◆ THE TASK
All lines up to and including the one that contains "Given: Increase selected space with up arrow" are to be transcribed exactly, starting from the first line of the records.

[Stored data entries]
• • • • •
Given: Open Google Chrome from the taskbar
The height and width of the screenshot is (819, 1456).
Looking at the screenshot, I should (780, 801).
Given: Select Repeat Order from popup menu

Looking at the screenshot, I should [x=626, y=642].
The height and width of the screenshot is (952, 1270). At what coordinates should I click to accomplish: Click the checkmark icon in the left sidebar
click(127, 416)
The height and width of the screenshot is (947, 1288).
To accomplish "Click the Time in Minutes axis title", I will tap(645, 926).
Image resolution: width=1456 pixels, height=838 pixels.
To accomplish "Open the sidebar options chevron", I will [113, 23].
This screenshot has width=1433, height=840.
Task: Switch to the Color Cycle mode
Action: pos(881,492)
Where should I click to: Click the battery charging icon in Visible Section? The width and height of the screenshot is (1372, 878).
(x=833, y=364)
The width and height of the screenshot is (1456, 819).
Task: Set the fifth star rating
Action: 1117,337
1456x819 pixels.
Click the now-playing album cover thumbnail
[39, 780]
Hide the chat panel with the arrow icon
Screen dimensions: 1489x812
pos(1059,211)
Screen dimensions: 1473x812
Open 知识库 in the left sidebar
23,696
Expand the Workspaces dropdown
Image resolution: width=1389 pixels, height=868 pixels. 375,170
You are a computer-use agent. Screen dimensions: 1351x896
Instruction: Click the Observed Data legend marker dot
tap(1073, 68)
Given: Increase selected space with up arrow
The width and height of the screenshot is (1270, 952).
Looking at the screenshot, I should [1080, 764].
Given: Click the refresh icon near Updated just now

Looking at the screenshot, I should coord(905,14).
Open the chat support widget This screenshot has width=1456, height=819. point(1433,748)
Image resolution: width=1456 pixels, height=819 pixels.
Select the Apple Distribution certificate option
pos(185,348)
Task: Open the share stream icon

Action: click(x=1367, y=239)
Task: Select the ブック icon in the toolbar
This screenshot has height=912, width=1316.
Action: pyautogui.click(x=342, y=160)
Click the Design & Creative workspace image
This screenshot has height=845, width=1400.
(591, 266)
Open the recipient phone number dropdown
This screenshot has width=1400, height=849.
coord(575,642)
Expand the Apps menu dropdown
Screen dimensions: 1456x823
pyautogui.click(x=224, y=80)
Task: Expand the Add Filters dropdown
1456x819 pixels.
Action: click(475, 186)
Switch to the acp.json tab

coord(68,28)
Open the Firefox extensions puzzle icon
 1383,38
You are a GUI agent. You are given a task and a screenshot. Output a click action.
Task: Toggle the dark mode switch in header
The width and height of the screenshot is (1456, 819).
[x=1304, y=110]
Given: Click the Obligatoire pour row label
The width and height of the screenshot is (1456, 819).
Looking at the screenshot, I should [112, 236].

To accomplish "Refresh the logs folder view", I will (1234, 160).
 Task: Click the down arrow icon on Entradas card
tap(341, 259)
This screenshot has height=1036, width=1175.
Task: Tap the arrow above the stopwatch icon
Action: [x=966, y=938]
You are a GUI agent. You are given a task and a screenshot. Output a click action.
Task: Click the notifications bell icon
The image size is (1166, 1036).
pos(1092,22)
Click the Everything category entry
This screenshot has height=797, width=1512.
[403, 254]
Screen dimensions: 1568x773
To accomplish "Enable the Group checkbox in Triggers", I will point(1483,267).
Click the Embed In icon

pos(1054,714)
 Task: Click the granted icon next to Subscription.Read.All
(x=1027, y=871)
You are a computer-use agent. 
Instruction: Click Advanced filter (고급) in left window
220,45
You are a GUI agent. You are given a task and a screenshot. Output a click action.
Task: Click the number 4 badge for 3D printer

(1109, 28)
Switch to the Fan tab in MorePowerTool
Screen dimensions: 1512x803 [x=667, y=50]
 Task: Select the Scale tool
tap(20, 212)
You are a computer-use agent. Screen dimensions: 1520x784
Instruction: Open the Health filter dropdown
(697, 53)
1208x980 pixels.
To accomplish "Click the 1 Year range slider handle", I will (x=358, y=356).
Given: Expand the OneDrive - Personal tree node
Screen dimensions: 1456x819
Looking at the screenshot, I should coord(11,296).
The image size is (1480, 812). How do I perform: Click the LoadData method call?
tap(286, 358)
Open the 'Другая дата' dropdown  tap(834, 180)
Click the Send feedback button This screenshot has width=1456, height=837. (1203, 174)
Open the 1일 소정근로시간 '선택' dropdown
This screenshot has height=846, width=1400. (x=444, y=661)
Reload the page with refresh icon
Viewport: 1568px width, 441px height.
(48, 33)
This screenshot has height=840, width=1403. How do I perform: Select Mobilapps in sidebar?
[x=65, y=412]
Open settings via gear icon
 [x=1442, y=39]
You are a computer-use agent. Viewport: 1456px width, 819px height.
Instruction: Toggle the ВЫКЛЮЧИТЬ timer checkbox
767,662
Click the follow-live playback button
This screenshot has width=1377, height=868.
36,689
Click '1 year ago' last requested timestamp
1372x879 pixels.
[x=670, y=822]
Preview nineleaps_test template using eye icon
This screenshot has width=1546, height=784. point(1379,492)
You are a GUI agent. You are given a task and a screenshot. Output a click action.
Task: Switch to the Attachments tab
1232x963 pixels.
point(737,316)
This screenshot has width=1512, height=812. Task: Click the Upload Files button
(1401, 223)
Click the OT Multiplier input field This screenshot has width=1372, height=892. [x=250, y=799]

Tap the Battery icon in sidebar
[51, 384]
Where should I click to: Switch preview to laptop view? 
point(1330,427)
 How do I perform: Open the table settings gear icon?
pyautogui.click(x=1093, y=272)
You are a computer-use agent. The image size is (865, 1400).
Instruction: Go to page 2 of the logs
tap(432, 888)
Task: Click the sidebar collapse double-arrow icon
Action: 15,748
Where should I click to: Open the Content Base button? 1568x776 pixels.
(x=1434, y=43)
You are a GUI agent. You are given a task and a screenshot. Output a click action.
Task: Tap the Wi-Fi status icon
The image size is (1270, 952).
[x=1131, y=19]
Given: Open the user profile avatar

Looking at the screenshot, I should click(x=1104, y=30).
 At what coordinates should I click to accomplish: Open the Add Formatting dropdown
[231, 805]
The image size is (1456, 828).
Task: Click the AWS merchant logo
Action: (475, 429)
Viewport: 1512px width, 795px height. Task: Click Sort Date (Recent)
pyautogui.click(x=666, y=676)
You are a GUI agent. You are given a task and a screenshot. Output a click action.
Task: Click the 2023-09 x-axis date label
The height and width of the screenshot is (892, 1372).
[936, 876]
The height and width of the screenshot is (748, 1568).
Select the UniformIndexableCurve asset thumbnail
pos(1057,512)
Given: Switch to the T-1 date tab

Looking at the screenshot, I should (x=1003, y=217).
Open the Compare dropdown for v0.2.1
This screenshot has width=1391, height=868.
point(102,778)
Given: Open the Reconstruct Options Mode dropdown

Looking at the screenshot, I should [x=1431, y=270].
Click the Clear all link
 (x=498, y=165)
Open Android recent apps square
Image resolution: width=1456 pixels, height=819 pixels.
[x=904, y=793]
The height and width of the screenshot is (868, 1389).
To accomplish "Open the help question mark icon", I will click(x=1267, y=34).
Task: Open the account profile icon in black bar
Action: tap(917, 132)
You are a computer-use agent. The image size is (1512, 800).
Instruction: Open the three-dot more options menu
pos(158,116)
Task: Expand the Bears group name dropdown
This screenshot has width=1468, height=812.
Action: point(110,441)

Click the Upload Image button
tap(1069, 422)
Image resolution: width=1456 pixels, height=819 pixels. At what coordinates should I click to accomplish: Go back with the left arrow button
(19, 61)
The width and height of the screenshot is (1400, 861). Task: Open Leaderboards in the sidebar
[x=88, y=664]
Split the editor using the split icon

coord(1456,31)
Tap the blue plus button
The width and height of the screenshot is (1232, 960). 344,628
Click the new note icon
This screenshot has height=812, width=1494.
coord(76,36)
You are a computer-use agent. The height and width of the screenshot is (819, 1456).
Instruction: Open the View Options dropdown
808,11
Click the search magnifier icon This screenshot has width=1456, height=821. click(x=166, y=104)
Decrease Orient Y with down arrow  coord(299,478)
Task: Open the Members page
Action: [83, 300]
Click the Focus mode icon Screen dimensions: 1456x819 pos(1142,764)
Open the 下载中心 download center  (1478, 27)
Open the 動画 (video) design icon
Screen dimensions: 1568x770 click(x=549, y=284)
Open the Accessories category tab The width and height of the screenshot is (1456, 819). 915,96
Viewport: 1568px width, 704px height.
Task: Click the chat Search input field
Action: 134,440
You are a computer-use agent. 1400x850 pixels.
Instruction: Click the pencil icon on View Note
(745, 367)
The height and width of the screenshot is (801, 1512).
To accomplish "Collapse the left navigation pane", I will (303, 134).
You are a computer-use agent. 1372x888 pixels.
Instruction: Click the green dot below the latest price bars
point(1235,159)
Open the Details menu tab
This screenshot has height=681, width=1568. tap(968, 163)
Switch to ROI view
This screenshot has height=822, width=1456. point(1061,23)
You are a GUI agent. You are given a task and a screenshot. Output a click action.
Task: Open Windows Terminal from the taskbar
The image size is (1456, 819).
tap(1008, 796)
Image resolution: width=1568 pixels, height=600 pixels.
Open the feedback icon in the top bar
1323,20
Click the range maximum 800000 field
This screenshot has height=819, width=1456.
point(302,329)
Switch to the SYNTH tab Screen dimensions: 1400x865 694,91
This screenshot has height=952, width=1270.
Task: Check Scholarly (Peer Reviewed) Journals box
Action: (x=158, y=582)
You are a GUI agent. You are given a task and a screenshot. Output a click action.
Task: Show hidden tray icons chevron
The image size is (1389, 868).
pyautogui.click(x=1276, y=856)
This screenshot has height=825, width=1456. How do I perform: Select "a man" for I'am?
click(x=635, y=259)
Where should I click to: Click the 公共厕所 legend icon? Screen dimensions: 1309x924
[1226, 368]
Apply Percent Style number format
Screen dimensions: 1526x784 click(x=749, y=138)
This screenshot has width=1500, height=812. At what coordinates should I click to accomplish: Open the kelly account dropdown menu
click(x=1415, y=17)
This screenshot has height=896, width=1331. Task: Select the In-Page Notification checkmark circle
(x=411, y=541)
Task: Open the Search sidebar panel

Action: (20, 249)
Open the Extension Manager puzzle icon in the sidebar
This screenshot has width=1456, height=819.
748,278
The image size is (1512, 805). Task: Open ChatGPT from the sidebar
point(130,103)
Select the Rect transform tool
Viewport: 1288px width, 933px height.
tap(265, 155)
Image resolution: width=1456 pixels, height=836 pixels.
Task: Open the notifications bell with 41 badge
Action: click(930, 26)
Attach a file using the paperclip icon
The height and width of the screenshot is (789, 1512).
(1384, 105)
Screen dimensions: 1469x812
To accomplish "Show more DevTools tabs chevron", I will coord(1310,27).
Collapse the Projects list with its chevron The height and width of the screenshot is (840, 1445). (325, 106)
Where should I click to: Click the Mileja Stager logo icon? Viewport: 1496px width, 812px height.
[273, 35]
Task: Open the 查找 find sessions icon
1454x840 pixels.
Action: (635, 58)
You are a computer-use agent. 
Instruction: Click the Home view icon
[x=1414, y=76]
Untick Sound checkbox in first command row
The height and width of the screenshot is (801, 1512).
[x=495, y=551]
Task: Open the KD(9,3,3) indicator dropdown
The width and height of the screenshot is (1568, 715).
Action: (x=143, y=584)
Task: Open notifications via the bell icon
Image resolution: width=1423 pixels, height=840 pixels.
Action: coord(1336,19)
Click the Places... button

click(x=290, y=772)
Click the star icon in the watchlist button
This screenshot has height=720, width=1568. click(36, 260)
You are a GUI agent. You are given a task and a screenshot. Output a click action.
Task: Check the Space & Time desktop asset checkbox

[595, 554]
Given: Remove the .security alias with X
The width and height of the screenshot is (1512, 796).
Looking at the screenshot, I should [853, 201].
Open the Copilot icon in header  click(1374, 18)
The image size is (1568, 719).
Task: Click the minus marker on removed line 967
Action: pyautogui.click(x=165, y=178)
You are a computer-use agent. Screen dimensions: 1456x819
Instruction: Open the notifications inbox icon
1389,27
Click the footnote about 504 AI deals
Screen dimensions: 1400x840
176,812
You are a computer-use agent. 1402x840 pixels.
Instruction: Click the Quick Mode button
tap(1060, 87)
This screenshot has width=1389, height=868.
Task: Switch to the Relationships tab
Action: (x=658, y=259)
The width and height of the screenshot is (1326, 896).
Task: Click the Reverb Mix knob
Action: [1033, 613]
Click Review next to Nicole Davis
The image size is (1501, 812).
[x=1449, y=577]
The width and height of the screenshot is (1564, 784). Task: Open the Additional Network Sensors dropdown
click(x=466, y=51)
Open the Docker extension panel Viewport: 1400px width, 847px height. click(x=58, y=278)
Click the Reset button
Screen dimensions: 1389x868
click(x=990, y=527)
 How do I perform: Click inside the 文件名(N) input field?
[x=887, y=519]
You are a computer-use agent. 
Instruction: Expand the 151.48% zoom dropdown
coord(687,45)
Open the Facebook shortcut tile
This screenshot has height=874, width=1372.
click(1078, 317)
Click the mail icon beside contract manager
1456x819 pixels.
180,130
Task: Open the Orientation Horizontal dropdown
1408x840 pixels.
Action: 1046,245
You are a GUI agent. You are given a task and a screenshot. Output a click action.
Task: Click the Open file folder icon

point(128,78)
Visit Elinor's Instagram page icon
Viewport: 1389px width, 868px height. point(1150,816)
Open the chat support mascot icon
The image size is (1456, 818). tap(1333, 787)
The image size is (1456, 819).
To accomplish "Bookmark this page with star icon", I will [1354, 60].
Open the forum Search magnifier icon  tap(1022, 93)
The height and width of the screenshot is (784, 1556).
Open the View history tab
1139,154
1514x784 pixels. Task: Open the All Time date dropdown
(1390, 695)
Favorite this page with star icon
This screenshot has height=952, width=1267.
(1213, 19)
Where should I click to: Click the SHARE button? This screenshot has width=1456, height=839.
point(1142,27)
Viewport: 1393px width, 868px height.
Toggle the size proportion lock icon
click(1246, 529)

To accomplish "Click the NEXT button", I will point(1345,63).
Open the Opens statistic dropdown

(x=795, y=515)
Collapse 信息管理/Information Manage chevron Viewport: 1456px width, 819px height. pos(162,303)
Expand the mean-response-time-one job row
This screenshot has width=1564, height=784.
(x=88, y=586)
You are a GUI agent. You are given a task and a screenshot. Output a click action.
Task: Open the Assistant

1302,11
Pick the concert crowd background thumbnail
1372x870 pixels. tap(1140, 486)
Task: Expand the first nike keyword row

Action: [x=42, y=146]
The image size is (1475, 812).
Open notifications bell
• • • • •
◆ RESPONSE AREA
Given: Open Google Chrome from the taskbar
The height and width of the screenshot is (819, 1456).
Looking at the screenshot, I should (780, 801).
Given: Select Repeat Order from popup menu

Looking at the screenshot, I should [x=626, y=642].
The height and width of the screenshot is (952, 1270). At what coordinates should I click to accomplish: Click the checkmark icon in the left sidebar
click(127, 416)
The height and width of the screenshot is (947, 1288).
To accomplish "Click the Time in Minutes axis title", I will tap(645, 926).
Image resolution: width=1456 pixels, height=838 pixels.
To accomplish "Open the sidebar options chevron", I will [113, 23].
This screenshot has width=1433, height=840.
Task: Switch to the Color Cycle mode
Action: pos(881,492)
Where should I click to: Click the battery charging icon in Visible Section? The width and height of the screenshot is (1372, 878).
(x=833, y=364)
The width and height of the screenshot is (1456, 819).
Task: Set the fifth star rating
Action: 1117,337
1456x819 pixels.
Click the now-playing album cover thumbnail
[39, 780]
Hide the chat panel with the arrow icon
Screen dimensions: 1489x812
pos(1059,211)
Screen dimensions: 1473x812
Open 知识库 in the left sidebar
23,696
Expand the Workspaces dropdown
Image resolution: width=1389 pixels, height=868 pixels. 375,170
You are a computer-use agent. Screen dimensions: 1351x896
Instruction: Click the Observed Data legend marker dot
tap(1073, 68)
Given: Increase selected space with up arrow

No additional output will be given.